#### Exercise
Write out exactly the lines of the entries below from the one holding "Open Windows Search" to the one holding "Task: Mute the microphone in the system tray", inclusive, and leave out all other lines.

(Stored data entries)
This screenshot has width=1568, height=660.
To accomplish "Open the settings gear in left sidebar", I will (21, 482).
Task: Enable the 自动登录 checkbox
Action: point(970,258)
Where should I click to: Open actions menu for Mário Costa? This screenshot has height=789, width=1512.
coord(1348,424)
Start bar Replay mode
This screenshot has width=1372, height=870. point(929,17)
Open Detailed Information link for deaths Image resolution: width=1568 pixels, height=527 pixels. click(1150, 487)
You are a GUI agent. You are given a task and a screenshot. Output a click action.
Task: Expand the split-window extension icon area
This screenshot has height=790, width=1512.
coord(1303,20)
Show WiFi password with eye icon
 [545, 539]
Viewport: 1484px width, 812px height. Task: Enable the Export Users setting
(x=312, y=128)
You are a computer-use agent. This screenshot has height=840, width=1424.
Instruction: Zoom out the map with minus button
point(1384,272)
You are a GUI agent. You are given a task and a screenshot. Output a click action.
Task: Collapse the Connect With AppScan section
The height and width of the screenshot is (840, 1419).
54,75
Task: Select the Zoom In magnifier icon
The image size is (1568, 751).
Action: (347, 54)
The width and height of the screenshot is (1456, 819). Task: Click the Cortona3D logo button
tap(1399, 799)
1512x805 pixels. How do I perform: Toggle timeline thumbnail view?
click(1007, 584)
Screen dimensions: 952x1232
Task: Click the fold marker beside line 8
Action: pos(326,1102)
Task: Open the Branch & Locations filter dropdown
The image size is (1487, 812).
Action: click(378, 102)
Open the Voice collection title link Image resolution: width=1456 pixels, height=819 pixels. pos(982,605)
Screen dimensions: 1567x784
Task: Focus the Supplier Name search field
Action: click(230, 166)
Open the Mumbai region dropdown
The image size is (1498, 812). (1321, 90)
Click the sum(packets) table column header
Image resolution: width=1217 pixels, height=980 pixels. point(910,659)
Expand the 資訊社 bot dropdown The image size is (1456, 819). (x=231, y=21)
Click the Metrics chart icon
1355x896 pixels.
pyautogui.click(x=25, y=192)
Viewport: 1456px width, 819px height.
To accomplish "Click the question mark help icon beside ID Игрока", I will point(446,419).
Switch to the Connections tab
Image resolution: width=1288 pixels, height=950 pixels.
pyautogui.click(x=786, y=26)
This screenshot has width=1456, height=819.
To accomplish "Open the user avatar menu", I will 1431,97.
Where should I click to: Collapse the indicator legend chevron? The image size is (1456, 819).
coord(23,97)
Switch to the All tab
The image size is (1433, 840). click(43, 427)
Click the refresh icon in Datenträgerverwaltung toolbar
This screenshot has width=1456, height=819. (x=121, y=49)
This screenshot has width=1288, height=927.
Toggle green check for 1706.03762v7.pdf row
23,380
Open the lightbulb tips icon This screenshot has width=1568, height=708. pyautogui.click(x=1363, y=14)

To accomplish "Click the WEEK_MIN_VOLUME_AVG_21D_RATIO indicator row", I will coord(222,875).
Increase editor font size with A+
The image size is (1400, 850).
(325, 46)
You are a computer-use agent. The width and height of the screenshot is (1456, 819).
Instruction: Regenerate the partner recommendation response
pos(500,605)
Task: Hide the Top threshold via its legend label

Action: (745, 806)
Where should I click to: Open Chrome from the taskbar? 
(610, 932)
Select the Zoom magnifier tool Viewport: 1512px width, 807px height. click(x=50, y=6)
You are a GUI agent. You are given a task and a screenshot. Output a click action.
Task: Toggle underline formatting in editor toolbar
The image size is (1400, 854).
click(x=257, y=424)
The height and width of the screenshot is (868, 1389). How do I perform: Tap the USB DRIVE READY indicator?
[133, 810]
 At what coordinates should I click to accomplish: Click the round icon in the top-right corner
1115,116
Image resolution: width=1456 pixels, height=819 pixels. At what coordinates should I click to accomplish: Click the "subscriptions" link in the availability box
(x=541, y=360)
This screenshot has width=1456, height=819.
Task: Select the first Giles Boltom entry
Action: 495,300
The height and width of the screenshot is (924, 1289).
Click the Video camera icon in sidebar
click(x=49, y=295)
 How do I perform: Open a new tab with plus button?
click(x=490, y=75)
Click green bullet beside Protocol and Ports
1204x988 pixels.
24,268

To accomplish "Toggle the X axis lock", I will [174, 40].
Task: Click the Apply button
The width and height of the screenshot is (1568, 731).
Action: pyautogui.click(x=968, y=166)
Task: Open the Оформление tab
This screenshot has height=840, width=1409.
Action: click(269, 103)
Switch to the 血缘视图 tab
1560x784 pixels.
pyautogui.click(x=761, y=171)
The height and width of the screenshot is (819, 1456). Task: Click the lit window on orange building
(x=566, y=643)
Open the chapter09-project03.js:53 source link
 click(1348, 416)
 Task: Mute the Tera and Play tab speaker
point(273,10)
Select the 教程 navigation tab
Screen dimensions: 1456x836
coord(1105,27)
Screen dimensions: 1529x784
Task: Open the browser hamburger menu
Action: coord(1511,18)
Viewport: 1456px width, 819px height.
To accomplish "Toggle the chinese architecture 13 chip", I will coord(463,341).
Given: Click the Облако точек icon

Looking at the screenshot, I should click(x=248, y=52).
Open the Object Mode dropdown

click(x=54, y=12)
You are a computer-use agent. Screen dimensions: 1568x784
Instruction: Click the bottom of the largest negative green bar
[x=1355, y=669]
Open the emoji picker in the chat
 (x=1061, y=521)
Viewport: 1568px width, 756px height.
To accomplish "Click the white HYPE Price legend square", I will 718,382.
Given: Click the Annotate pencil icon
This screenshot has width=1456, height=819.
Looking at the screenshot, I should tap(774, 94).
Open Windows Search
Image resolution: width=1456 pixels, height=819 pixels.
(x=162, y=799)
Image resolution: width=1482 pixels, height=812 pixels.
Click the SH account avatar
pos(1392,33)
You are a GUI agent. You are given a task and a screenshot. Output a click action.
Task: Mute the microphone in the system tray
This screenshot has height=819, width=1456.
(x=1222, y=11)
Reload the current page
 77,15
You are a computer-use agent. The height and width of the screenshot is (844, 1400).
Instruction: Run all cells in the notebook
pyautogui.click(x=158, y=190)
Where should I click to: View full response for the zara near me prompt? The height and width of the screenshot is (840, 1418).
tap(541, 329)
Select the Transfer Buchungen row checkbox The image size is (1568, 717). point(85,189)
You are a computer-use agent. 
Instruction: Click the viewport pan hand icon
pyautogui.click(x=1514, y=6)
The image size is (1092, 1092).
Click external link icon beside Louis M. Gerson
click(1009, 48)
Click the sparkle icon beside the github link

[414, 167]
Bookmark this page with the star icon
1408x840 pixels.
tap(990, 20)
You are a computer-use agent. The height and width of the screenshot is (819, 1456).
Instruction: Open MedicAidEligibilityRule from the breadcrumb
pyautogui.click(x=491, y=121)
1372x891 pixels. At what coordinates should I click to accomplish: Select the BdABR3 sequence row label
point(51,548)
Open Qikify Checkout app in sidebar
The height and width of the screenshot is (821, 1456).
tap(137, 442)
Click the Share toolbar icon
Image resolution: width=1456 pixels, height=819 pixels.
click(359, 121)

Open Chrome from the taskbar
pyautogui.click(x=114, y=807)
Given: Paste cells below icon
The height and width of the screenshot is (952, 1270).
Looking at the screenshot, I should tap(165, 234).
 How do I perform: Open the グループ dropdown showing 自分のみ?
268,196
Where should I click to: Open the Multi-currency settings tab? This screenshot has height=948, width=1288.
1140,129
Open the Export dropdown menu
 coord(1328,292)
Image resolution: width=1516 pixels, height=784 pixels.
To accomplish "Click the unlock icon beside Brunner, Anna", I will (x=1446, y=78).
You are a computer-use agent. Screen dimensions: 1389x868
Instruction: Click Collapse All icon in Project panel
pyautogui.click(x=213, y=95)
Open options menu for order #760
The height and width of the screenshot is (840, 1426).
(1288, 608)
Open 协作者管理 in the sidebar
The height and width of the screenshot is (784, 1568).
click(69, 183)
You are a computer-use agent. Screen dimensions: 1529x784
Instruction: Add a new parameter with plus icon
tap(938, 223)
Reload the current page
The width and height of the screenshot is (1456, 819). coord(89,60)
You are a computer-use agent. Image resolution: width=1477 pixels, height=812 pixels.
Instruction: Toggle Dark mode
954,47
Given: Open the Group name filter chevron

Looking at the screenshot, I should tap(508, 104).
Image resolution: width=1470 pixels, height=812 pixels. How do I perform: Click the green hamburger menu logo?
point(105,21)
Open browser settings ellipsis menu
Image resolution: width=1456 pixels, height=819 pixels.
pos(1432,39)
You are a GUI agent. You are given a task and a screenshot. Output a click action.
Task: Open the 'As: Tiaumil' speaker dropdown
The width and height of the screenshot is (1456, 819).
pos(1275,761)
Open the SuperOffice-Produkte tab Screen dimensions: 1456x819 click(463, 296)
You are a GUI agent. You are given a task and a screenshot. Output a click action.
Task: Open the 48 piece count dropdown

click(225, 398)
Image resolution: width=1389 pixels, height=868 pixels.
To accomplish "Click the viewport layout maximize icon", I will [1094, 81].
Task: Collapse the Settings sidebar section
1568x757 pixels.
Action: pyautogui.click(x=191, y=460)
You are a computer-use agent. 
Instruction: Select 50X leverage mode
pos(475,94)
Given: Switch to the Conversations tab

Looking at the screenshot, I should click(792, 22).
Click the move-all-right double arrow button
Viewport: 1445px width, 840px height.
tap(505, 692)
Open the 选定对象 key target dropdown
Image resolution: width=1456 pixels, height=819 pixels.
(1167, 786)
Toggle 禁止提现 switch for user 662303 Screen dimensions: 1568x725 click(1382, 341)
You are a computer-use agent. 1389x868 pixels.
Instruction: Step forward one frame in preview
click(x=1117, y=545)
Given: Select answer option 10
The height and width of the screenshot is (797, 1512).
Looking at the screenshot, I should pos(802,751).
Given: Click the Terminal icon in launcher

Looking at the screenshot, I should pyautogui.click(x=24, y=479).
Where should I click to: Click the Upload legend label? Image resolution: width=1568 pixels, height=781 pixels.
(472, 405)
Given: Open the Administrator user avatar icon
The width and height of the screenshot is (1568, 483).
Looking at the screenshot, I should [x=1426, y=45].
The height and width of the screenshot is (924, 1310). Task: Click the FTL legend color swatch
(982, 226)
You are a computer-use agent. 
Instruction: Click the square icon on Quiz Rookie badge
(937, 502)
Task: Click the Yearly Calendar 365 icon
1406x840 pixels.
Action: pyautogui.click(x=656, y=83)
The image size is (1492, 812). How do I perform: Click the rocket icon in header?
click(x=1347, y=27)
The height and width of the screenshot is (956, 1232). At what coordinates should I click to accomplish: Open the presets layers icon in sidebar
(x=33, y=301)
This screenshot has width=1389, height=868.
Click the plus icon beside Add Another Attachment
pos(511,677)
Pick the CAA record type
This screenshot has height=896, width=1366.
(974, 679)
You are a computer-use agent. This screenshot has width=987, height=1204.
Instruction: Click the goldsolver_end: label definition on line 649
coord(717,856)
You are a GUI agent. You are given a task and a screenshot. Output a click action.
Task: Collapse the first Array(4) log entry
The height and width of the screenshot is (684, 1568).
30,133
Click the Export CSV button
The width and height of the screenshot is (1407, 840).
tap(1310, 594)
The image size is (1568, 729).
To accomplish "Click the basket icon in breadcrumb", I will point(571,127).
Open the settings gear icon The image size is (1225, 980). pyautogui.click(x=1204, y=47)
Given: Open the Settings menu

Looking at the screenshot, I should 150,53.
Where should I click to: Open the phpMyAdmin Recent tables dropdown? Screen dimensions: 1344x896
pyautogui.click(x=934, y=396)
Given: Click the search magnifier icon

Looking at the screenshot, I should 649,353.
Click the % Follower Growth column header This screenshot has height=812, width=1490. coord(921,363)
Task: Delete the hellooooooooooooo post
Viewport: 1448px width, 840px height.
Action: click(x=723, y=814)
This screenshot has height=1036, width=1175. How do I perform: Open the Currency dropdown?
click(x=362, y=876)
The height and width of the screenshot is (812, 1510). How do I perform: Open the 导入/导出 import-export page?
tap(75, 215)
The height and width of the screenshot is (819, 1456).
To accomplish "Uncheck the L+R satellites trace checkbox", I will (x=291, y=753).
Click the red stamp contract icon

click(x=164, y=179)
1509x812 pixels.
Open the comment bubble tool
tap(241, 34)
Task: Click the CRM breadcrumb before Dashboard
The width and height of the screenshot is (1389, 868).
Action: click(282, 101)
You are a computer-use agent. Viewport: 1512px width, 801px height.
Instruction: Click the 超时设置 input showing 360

#### Solution to this problem
Open Windows Search
Image resolution: width=1456 pixels, height=819 pixels.
(x=162, y=799)
Image resolution: width=1482 pixels, height=812 pixels.
Click the SH account avatar
pos(1392,33)
You are a GUI agent. You are given a task and a screenshot. Output a click action.
Task: Mute the microphone in the system tray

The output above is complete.